"Despite constant talk about recycling and thinking 'green', we're still a society that produces fantastic quantities of waste," Archbishop Williams says.
"Look at the number of plastic bags flapping around by the roadside, in town and country alike and you see what I mean.
"In a society where we think of so many things as disposable; where we expect to be constantly discarding last year's gadget and replacing it with this year's model, do we end up tempted to think of people and relationships as disposable?
"Are we so fixated on keeping up with change that we lose any sense of our need for stability?"
Ekklesia reports that Dr Williams, who is also spiritual head of the 78 million strong worldwide Anglican Communion, says that those who have learned to discard rubbish and materials too easily are likely to do the same to people and relationships.The archbishop's New Year message is filmed both in Canterbury Cathedral and at a nearby recycling centre, where he stresses his concern for the environment and the emphasises the moral and religious necessity of protecting it.
Dr Williams says that short-term exploitation of the earth's resources which produces fantastic quantities of waste has implications for other areas of life.
"A lot of the time, we just don't let ourselves think about the future with realism," he continued.
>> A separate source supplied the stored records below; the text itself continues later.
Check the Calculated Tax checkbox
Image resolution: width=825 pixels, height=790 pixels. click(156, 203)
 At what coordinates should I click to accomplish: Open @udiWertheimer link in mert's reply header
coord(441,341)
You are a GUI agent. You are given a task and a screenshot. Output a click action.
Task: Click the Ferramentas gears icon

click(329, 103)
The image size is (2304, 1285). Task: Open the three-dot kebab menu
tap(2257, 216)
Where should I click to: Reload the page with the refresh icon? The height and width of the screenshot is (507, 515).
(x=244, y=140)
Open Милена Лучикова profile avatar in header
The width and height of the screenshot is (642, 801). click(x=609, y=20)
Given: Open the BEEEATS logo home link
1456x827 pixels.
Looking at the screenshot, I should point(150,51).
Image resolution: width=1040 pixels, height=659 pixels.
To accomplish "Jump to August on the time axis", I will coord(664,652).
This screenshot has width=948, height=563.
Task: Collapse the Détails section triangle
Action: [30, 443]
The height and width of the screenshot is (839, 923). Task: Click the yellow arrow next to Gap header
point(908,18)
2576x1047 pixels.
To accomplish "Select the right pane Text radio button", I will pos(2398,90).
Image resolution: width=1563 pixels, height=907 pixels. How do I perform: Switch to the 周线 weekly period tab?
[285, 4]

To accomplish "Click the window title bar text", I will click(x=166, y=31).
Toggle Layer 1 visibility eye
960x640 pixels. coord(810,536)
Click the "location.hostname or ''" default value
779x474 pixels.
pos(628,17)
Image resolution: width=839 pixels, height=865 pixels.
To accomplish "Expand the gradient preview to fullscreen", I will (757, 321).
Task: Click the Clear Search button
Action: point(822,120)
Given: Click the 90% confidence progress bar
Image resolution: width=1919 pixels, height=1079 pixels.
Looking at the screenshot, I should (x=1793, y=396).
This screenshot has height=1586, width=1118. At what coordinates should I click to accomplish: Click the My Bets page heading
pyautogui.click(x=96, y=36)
"A culture of vast material waste and emotional short-termism is a culture that is a lot more fragile than it knows.
"How much investment are we going to make in a safer and more balanced future?" he asked.
Dr Williams is also making his message available on YouTube as well as BBC television.
The Archbishop adds that "[God] doesn't regard anyone as a 'waste of space', as not worth his time - from the very beginnings of life to its end, whether they are successful, articulate, productive or not".
He concludes: "A life that communicates a bit of what God is like is a life that doesn't give up."